INPUT section start
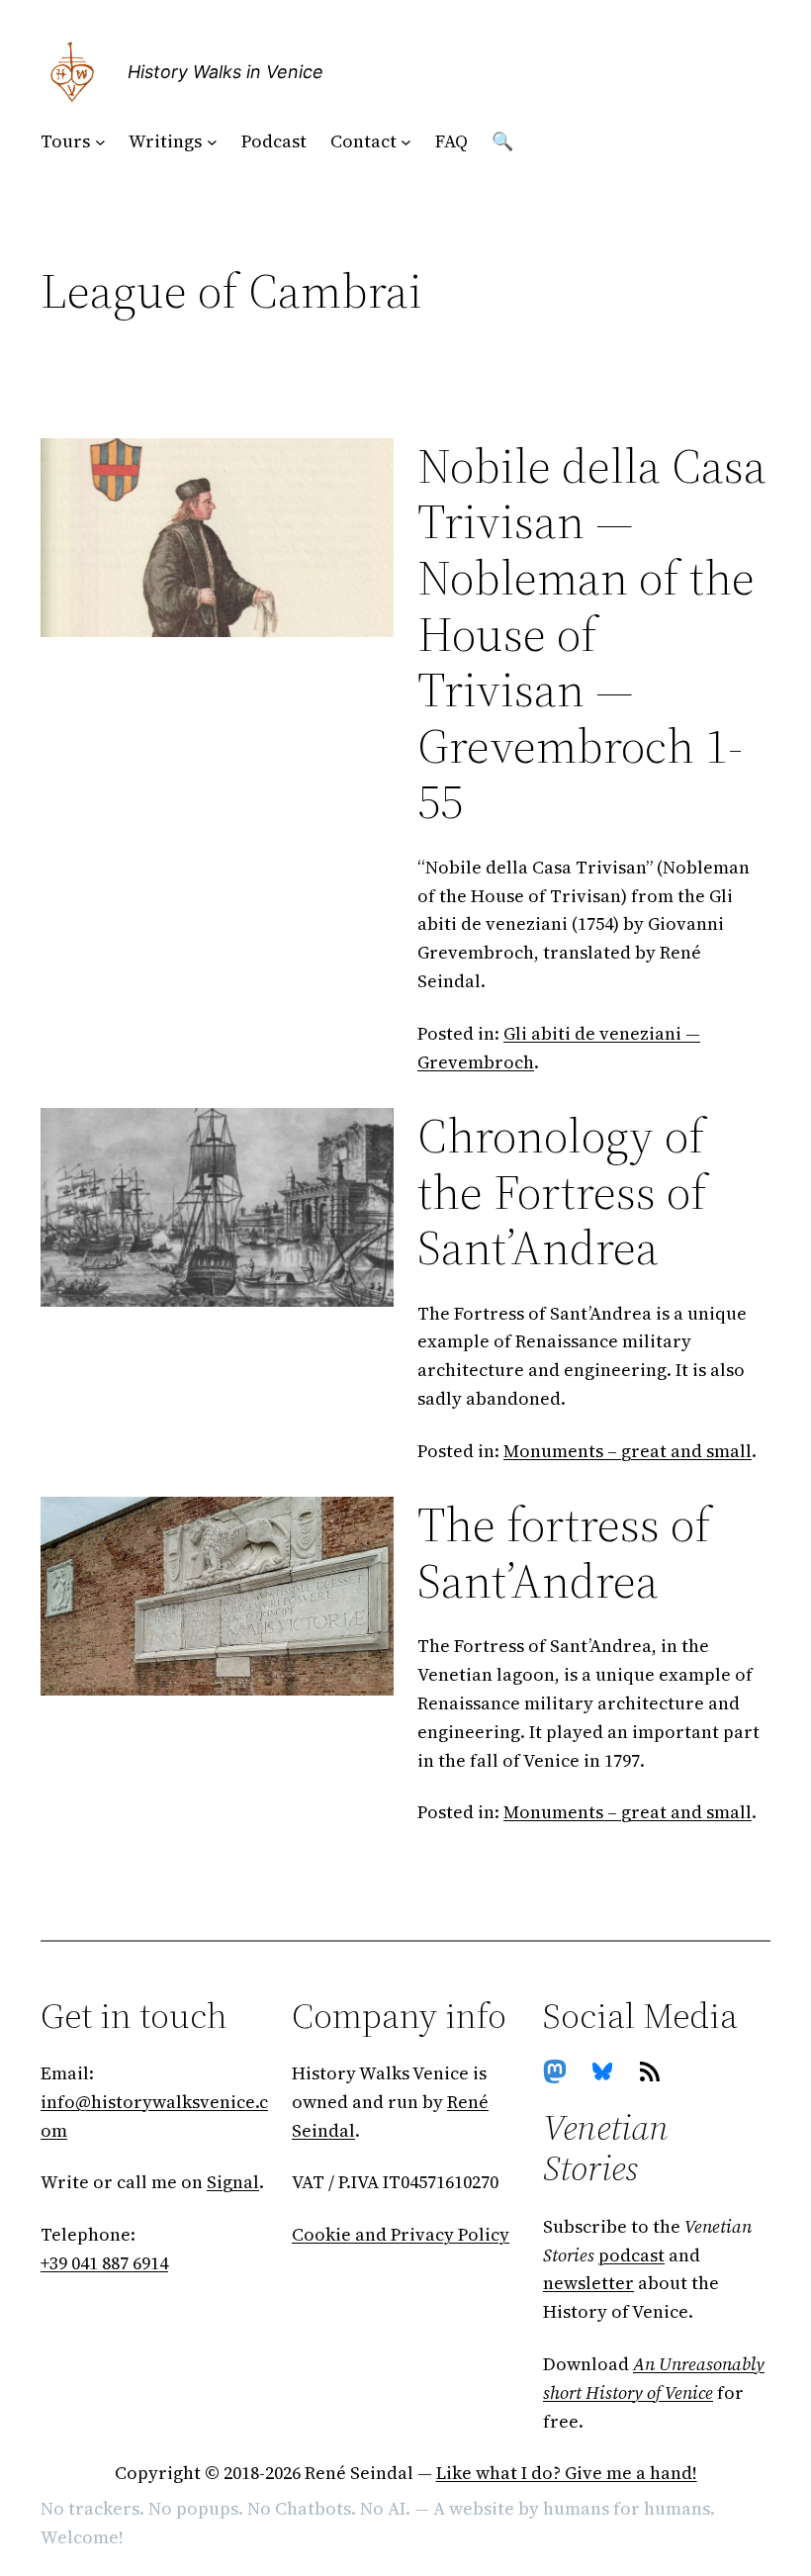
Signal (233, 2181)
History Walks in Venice (225, 71)
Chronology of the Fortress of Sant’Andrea (561, 1192)
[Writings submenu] (212, 142)
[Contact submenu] (406, 142)
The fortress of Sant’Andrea (563, 1553)
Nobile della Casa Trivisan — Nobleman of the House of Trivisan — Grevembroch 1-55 (591, 634)
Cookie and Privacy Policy (400, 2234)
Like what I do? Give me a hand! (566, 2472)
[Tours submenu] (100, 142)
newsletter (588, 2282)
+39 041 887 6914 (104, 2263)
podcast (631, 2255)
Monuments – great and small (627, 1450)
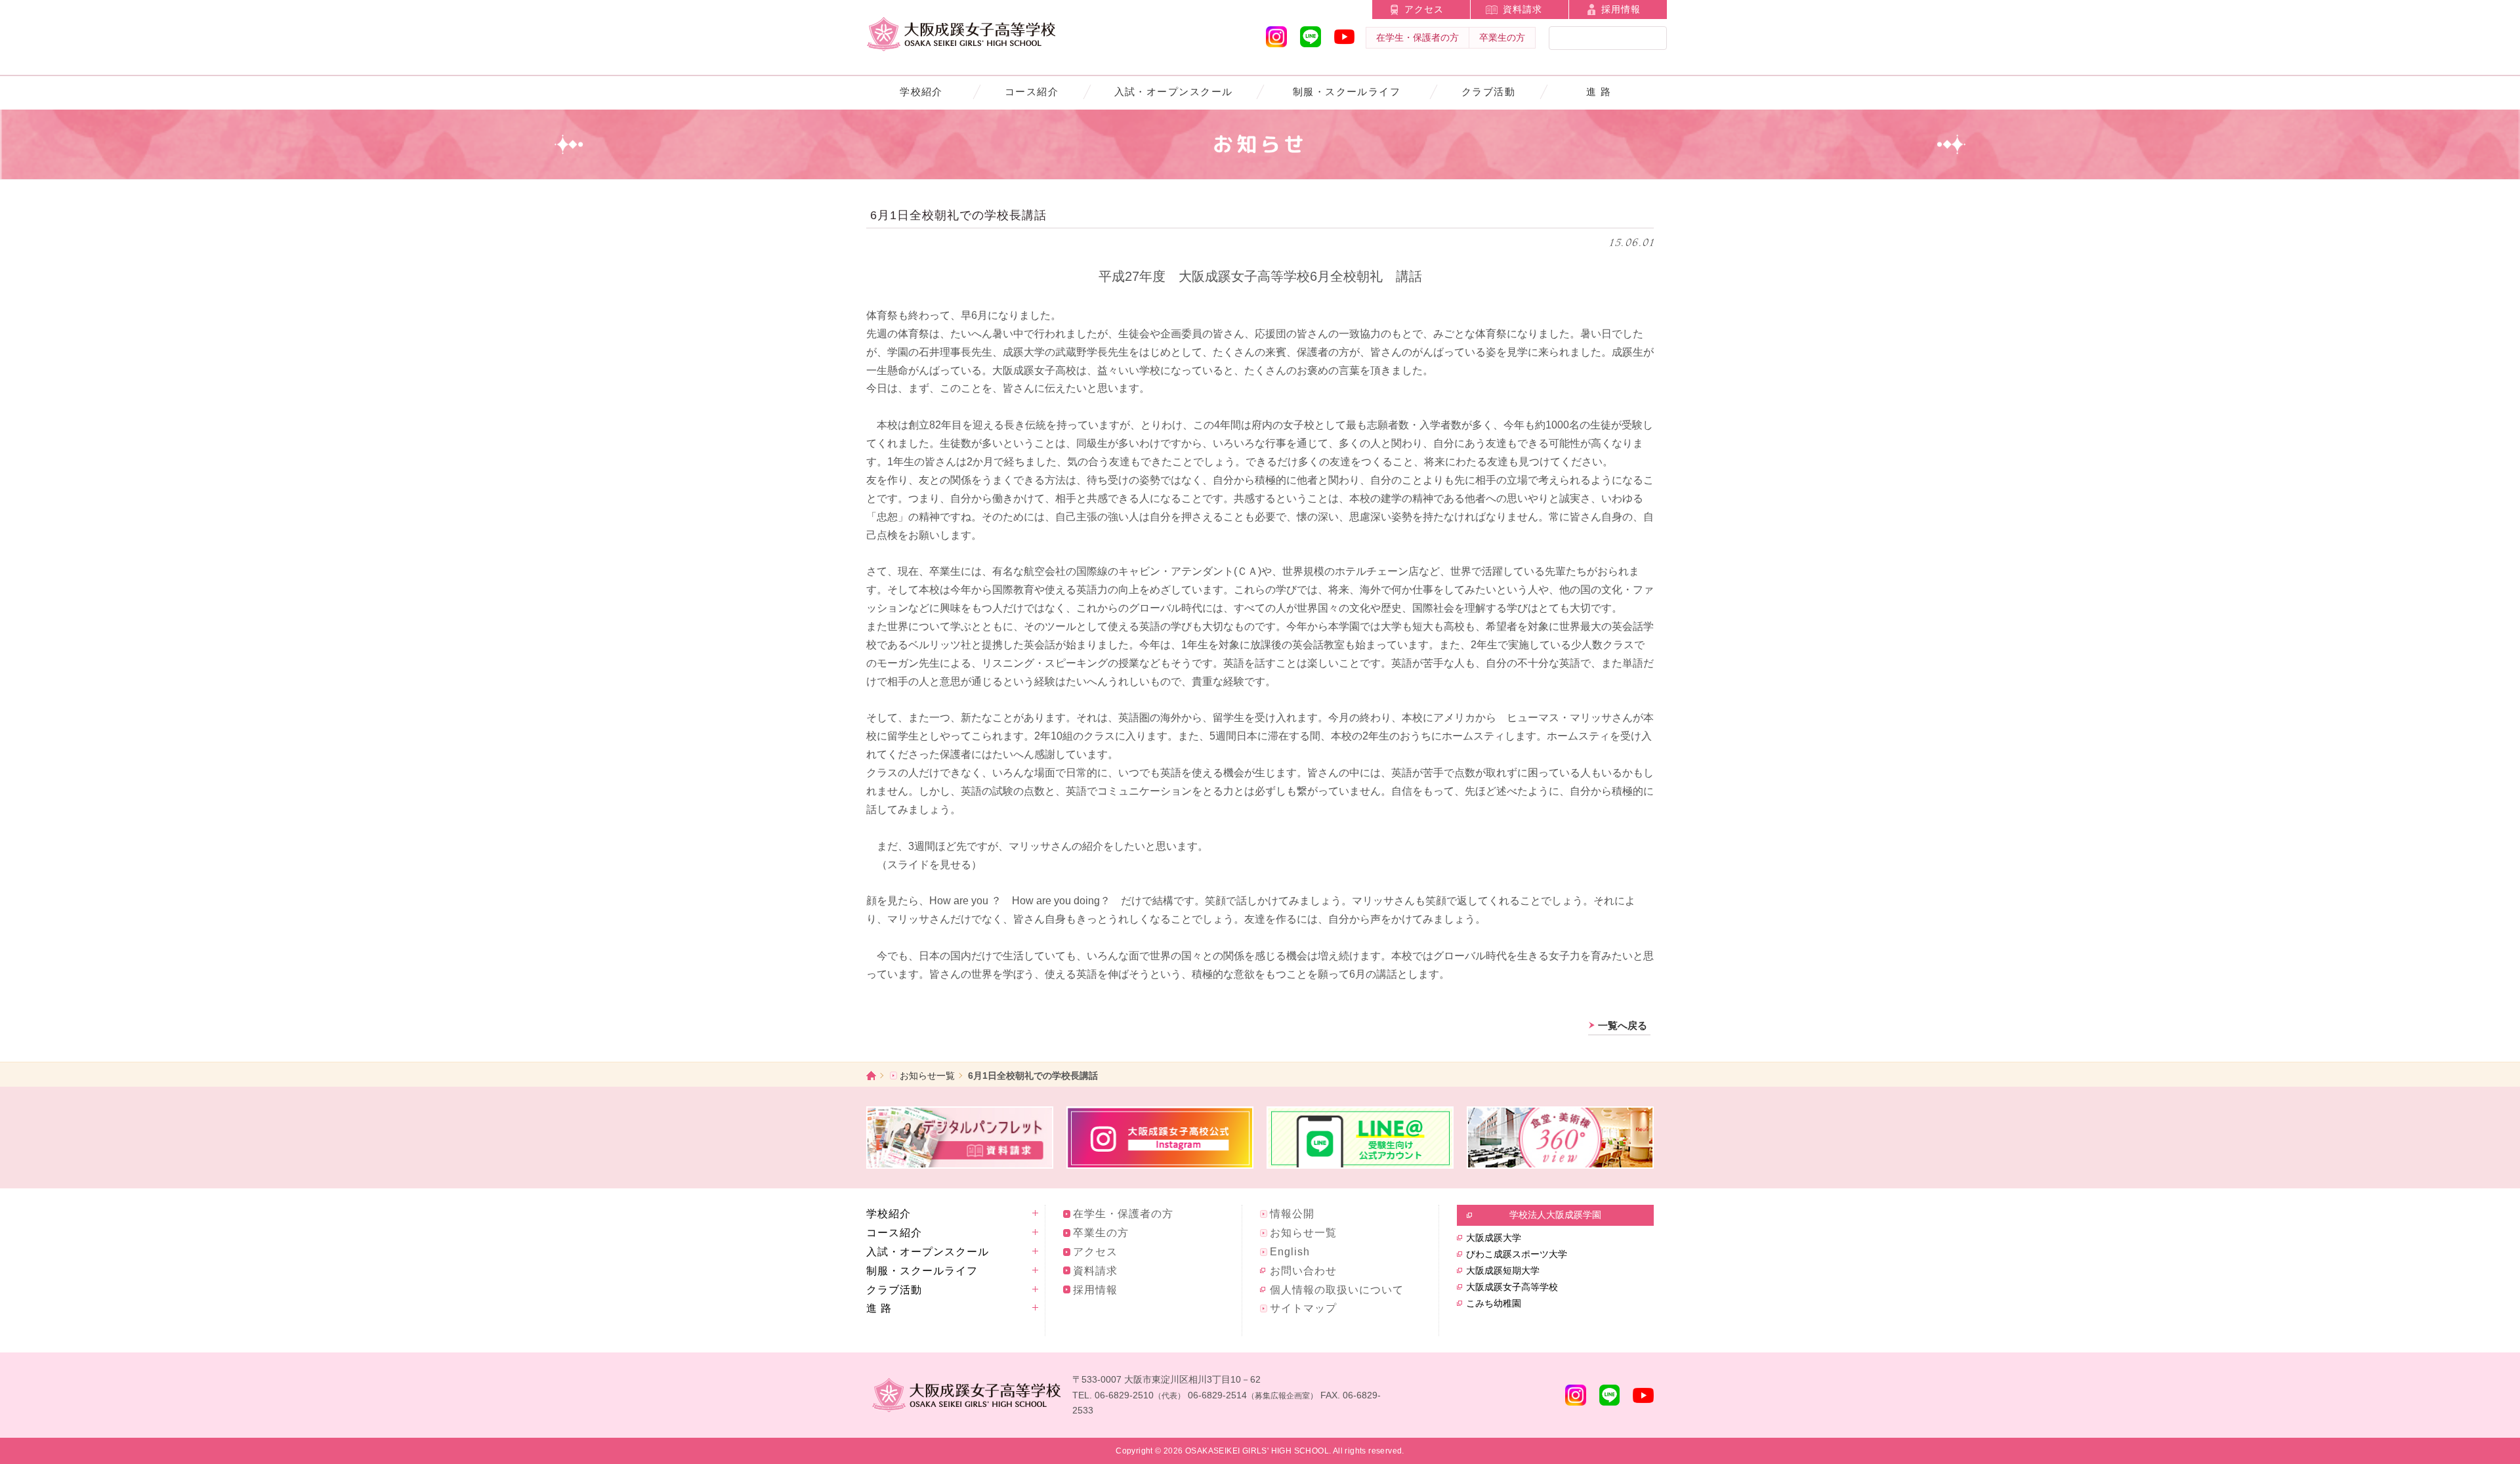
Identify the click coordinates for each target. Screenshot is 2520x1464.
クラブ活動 (1488, 91)
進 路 (1598, 91)
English (1290, 1251)
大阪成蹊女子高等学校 (1512, 1287)
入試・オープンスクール (1173, 91)
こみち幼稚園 (1493, 1303)
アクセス (1424, 9)
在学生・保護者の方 (1417, 37)
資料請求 (1522, 9)
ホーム (871, 1075)
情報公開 (1292, 1213)
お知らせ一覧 (927, 1075)
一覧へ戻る (1622, 1025)
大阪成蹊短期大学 (1503, 1270)
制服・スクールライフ (1347, 91)
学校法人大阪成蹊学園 (1555, 1214)
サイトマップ (1303, 1308)
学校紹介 (921, 91)
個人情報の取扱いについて (1337, 1289)
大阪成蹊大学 (1493, 1237)
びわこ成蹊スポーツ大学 (1516, 1254)
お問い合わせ (1303, 1270)
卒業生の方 (1502, 37)
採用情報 (1621, 9)
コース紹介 (1032, 91)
INPUT section end
→ **WHAT TO PRODUCE**: In the entries above, identify every line with the string "Sant".

→ **RESPONSE BOX**:
Chronology of the Fortress of Sant’Andrea (561, 1192)
The fortress of Sant’Andrea (563, 1553)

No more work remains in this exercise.